Bursaspor, bu güne kadar hiç final kazanamadı ve kazanamamaya da devam ediyor…
Bunu dün gece Osmanlı Stadı’nda bir kez daha gördük…
Şampiyon olduğumuz sezon işi sonuna kadar götürdük, Fenerbahçe son maçta Trabzonspor’la berabere kalmasa, o anons yapılmasa belki de şampiyon olamayacaktık.
Ondan sonraki sezon Süper Kupa finalinde Trabzonspor’a 3-0 mağlup olduk, ilk elin günahı olmaz dedik.
2011-2012 sezonunda Ziraat Türkiye Kupası Finali’nde büyük umutlarla geldiğimiz Ankara 19 Mayıs Stadı’nda Fenerbahçe’ye 4-0 mağlup olduk kupa elden gitti.
Geçtiğimiz sezon yine Ziraat Türkiye Kupası’nda hemde evimizde Galatasaray’a 3-2 mağlup olarak kupayı kendi ellemizle teslim ettik.
Bu sezon ise Osmanlı Stadı’nda Süper Kupa’da Galatasaray’a 1-0 yenilerek bu makus talihi bir türlü değiştiremedik.

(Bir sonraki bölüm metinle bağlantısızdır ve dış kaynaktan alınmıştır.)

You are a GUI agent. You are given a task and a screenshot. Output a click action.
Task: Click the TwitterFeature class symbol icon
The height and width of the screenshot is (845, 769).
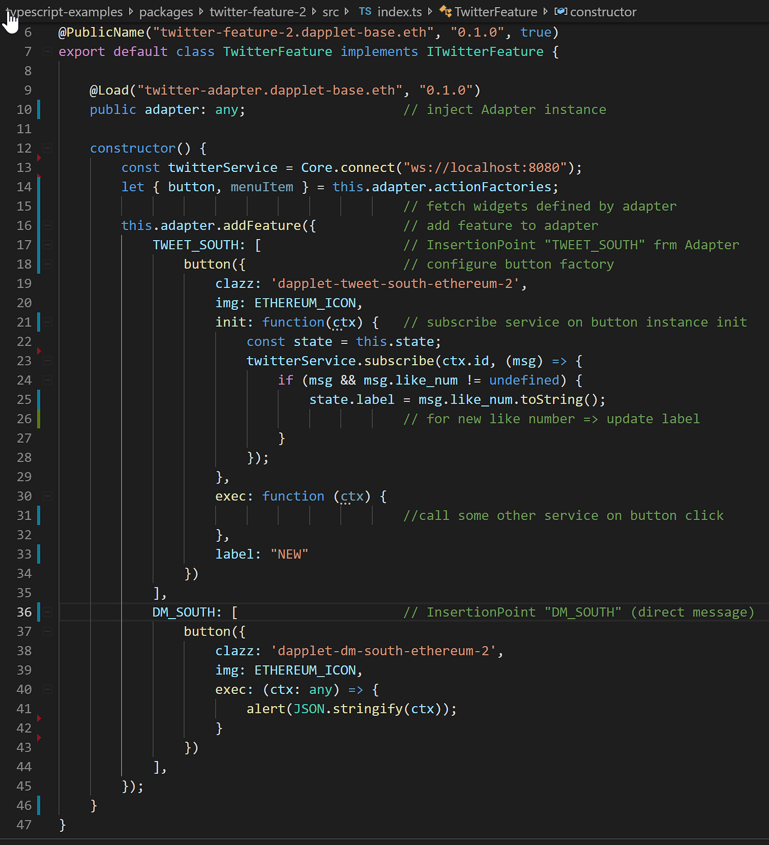[x=445, y=12]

Bunun nedenlerini fazlasıyla sıralayabiliriz. Ancak büyük takım olmak, büyük hedeflere yürümek için büyük oynamak, büyük düşünmek lazım.
Hesabınızı iyi uydurmalısınız.
Bu tip maçlara hazır bir şekilde girmek zorundasınız.
Transferleriniz hazır, takıma çabuk uyum sağlamış, zımba gibi bir takım kurarsanız size kimse kafa tutamaz.
Ertuğrul Sağlam’ın takımı dünkü görüntüsüyle eksikti.
Birçok yıldız ayrılmış, yeni transferler ve eldekilerle ayakta durmaya çalışan bir Bursaspor vardı. Kanatlar yok, orta saha zayıf, forvetin etkisiz kalınca sonuç kaçınılmaz olur.
Sahada farkındalık yaratacak bir tane oyuncumuz yoktu.
Burda suçlu aramaya başlarsak birinci sıraya her zaman arkasında durduğum Volkan Şen’i yazarım.
İstediğin kadar aklı ol, başkana-hocana kızıp bugünkü maçta takımını yalnız bırakıyorsun tek suçlu sensin.
Dün akşam sahada olsan durum çok farklı olur o kupa Bursaspor’a gelirdi.
Sen sana inanları da yarı yolda bıraktın.